[PATCH v5 3/9] mm/mremap: Use pmd/pud_poplulate to update page table entries

Peter Xu peterx at redhat.com
Fri May 21 06:01:08 AEST 2021

On Thu, May 20, 2021 at 03:06:30PM -0400, Zi Yan wrote:
> On 20 May 2021, at 10:57, Peter Xu wrote:
> > On Thu, May 20, 2021 at 07:07:57PM +0530, Aneesh Kumar K.V wrote:
> >> "Aneesh Kumar K.V" <aneesh.kumar at linux.ibm.com> writes:
> >>
> >>> On 5/20/21 6:16 PM, Peter Xu wrote:
> >>>> On Thu, May 20, 2021 at 01:56:54PM +0530, Aneesh Kumar K.V wrote:
> >>>>>> This seems to work at least for my userfaultfd test on shmem, however I don't
> >>>>>> fully understand the commit message [1] on: How do we guarantee we're not
> >>>>>> moving a thp pte?
> >>>>>>
> >>>>>
> >>>>> move_page_tables() checks for pmd_trans_huge() and ends up calling
> >>>>> move_huge_pmd if it is a THP entry.
> >>>>
> >>>> Sorry to be unclear: what if a huge pud thp?
> >>>>
> >>>
> >>> I am still checking. Looking at the code before commit
> >>> c49dd340180260c6239e453263a9a244da9a7c85, I don't see kernel handling
> >>> huge pud thp. I haven't studied huge pud thp enough to understand
> >>> whether c49dd340180260c6239e453263a9a244da9a7c85 intent to add that
> >>> support.
> >>>
> >>> We can do a move_huge_pud() like we do for huge pmd thp. But I am not
> >>> sure whether we handle those VMA's earlier and restrict mremap on them?
> >>
> >> something like this? (not even compile tested). I am still not sure
> >> whether this is really needed or we handle DAX VMA's in some other form.
> >
> > Yeah maybe (you may want to at least drop that extra "case HPAGE_PUD").
> >
> > It's just that if with CONFIG_HAVE_MOVE_PUD (x86 and arm64 enables it by
> > default so far) it does seem to work even with huge pud, while after this patch
> > it seems to be not working anymore, even with your follow up fix.
> >
> > Indeed I saw CONFIG_HAVE_MOVE_PUD is introduced a few months ago so breaking
> > someone seems to be unlikely, perhaps no real user yet to mremap() a huge pud
> > for dax or whatever backend?
> >
> > Ideally maybe rework this patch (or series?) and repost it for a better review?
> > Agree the risk seems low.  I'll leave that to you and Andrew to decide..
> It seems that the mremap function for 1GB DAX THP was not added when 1GB DAX THP
> was implemented[1].

Yes, but trickily as I mentioned it seems Android's CONFIG_HAVE_MOVE_PUD has
done this right (with no intention I guess) with the set_pud_at() before this
patch is merged, so we might have a short period that this might start to work..

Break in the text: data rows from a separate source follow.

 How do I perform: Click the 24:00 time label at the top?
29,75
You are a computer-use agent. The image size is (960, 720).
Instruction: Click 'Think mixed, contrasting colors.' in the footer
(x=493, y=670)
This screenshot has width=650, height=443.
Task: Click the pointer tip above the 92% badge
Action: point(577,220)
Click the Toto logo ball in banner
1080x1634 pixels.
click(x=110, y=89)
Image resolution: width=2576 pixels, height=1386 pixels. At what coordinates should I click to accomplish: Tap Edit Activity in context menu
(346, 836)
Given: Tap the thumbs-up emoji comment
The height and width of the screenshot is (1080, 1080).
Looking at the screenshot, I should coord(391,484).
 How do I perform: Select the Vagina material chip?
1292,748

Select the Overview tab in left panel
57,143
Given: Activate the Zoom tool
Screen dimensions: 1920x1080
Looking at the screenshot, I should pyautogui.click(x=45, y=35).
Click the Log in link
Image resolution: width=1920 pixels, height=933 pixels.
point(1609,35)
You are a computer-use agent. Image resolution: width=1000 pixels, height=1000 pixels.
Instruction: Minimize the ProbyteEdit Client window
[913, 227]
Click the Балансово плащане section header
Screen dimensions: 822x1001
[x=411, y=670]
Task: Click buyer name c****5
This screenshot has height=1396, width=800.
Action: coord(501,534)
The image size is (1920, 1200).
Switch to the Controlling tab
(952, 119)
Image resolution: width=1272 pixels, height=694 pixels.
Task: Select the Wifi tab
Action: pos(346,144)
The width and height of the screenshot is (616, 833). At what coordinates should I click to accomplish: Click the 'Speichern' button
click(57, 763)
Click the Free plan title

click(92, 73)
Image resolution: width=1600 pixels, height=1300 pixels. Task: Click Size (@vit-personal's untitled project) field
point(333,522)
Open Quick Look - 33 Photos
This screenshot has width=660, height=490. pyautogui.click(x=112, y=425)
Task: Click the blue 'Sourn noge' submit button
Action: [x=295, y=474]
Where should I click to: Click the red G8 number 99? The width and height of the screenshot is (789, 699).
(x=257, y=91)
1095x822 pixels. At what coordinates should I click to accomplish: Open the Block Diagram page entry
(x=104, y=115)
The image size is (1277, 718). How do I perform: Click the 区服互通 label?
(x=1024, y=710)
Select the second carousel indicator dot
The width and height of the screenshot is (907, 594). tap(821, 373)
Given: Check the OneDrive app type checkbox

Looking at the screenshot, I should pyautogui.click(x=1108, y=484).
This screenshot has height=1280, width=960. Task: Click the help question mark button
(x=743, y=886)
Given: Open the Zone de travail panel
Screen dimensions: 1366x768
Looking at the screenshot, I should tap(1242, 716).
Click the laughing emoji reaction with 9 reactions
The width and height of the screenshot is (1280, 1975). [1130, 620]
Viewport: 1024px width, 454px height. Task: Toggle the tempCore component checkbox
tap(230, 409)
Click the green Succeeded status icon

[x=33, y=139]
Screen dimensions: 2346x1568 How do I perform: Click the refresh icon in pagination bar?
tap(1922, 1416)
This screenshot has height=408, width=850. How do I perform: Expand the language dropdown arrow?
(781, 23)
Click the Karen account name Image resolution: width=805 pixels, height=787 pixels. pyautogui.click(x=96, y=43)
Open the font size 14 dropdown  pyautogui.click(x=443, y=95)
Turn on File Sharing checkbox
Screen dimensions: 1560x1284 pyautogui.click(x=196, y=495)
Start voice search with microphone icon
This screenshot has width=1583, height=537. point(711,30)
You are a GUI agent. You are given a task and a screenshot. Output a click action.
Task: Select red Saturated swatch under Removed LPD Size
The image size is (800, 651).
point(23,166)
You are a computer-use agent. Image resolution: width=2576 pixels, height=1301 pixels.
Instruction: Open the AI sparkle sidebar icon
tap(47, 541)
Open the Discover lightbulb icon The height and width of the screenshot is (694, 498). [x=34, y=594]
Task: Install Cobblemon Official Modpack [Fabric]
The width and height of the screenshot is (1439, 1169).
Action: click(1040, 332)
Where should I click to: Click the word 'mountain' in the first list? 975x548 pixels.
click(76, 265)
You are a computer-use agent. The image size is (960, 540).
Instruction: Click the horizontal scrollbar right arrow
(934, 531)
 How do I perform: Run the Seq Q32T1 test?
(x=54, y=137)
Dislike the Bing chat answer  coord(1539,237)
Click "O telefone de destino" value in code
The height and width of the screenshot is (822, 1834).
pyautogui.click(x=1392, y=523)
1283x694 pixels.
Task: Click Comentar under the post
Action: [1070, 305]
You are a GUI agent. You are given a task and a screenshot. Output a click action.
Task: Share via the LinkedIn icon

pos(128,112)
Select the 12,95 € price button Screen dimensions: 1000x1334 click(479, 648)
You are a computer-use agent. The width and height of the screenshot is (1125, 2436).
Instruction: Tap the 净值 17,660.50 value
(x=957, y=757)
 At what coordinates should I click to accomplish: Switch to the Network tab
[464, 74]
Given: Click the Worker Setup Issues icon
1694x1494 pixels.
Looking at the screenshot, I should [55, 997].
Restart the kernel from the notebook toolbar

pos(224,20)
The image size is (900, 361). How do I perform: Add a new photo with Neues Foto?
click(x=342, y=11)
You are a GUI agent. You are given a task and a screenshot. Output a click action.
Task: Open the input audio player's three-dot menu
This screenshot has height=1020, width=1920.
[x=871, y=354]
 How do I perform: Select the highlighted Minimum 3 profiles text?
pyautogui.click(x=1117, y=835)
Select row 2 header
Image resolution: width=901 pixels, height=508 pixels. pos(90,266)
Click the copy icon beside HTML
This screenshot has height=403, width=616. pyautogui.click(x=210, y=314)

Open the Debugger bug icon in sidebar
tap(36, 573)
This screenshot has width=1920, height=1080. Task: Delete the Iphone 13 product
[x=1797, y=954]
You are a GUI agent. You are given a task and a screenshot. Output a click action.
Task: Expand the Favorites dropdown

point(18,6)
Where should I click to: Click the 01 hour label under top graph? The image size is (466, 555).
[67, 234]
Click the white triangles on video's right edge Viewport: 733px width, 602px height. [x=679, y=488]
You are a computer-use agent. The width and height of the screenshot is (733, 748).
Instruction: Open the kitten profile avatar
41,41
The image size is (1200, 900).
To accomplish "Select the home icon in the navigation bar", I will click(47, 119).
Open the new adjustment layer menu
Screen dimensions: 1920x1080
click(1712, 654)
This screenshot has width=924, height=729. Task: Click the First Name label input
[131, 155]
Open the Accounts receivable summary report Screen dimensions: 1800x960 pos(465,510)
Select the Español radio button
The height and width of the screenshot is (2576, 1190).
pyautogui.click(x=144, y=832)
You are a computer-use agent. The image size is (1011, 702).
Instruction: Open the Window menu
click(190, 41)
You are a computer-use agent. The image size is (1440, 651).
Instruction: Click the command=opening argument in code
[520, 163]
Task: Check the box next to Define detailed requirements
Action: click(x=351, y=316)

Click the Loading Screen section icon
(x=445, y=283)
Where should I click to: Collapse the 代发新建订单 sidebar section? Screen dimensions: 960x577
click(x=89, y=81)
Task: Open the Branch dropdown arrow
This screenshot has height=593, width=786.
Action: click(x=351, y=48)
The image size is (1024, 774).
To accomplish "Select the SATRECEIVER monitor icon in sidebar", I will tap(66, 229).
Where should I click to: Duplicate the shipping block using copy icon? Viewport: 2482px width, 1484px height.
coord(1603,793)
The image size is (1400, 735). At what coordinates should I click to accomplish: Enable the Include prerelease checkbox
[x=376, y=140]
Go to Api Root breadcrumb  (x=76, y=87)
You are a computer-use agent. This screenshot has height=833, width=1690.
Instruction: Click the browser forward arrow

> I guess no one is using mremap on 1GB DAX THP. Maybe we want
> to at least add a warning or VM_BUG_ON to catch this or use Aneesh’s move_huge_pud()
> to handle the situation properly?

Agreed, if we decide to go with the patches, some warning (or even VM_BUG_ON,
which iiuc should be very not-suggested in most cases) looks better than
pgtable corruption reports.

Peter Xu